YOUR OBJECTIVE
Please transcribe the records, beginning with the line containing "Screen dimensions: 1180x723" and continuing through the end of the records. Omit the pictures from your copy.

----- EXERCISE INPUT

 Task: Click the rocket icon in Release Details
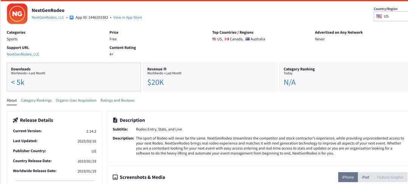15,120
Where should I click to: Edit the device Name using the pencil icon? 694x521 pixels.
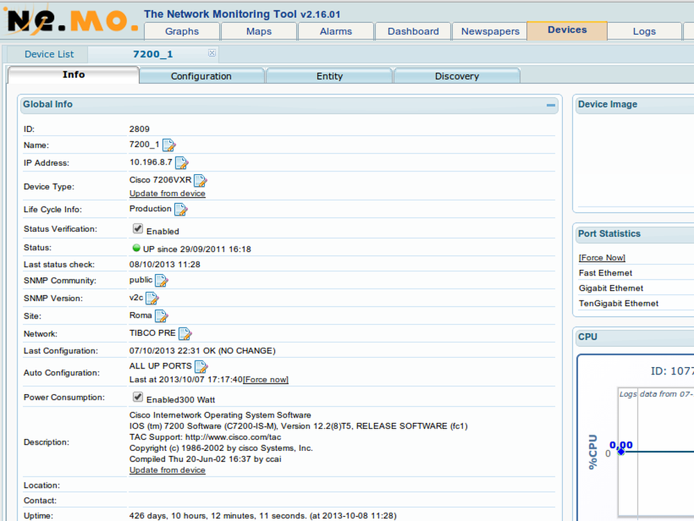tap(170, 145)
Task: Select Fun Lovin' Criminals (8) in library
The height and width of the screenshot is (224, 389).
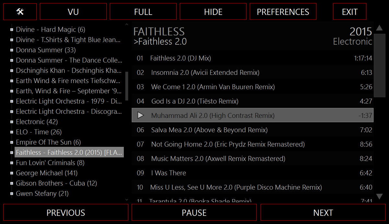Action: coord(50,163)
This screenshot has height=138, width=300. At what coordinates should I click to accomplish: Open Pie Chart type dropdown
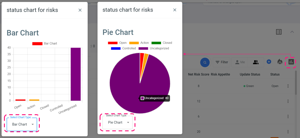[x=118, y=122]
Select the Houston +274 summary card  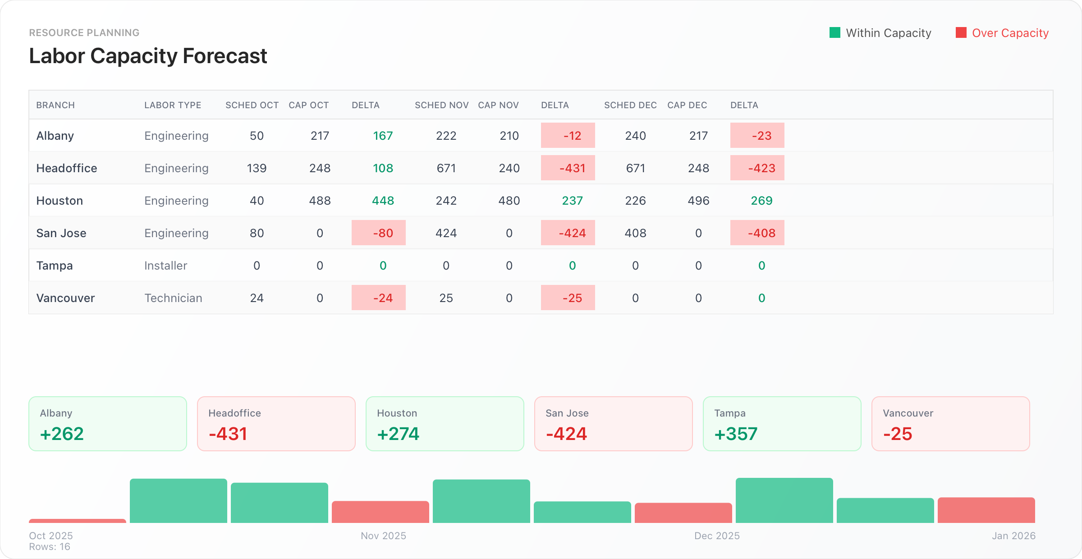click(445, 424)
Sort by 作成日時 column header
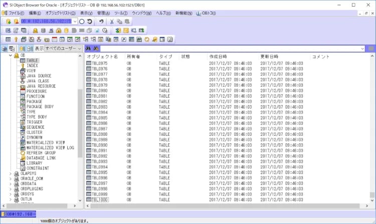Image resolution: width=376 pixels, height=224 pixels. (218, 57)
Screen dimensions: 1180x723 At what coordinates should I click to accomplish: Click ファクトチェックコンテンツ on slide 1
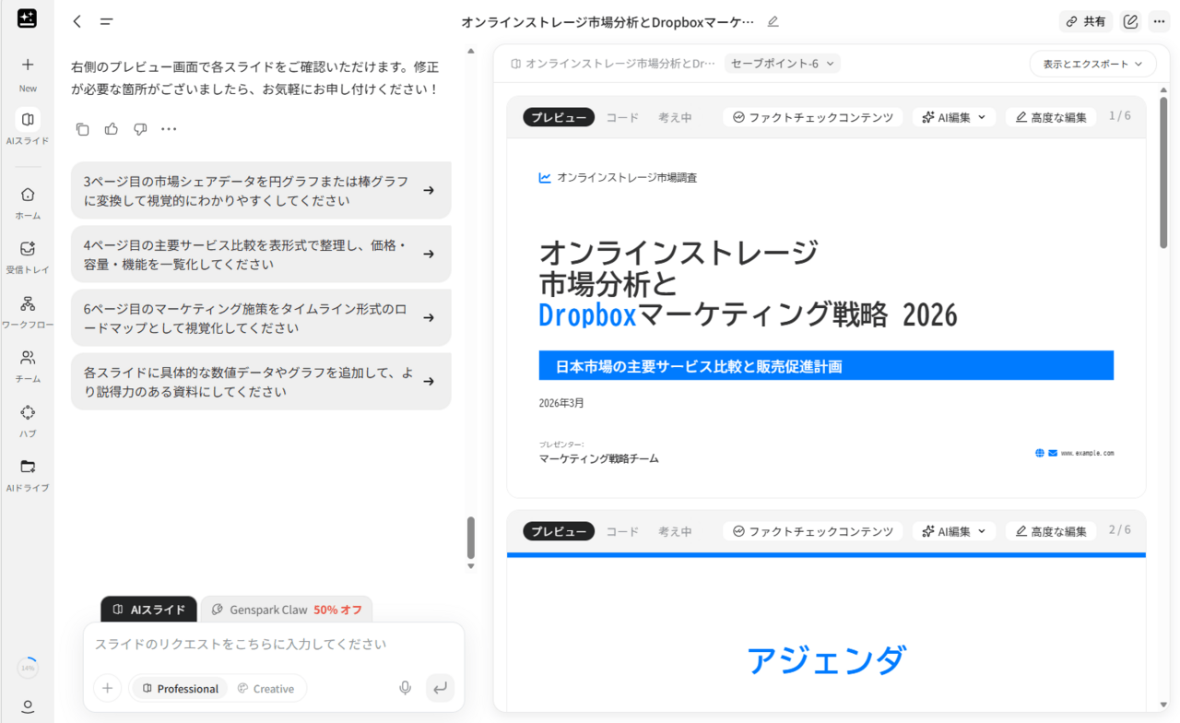tap(812, 117)
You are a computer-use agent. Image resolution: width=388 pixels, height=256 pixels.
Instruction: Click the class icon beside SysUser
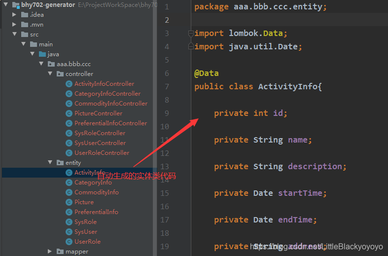click(69, 232)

----------

COMPLETE RESPONSE
Screen dimensions: 1180x723 At what coordinates should I click to accomplish: Click ファクトチェックコンテンツ on slide 1
tap(812, 117)
You are a computer-use agent. Image resolution: width=388 pixels, height=256 pixels.
Instruction: Click the class icon beside SysUser
click(69, 232)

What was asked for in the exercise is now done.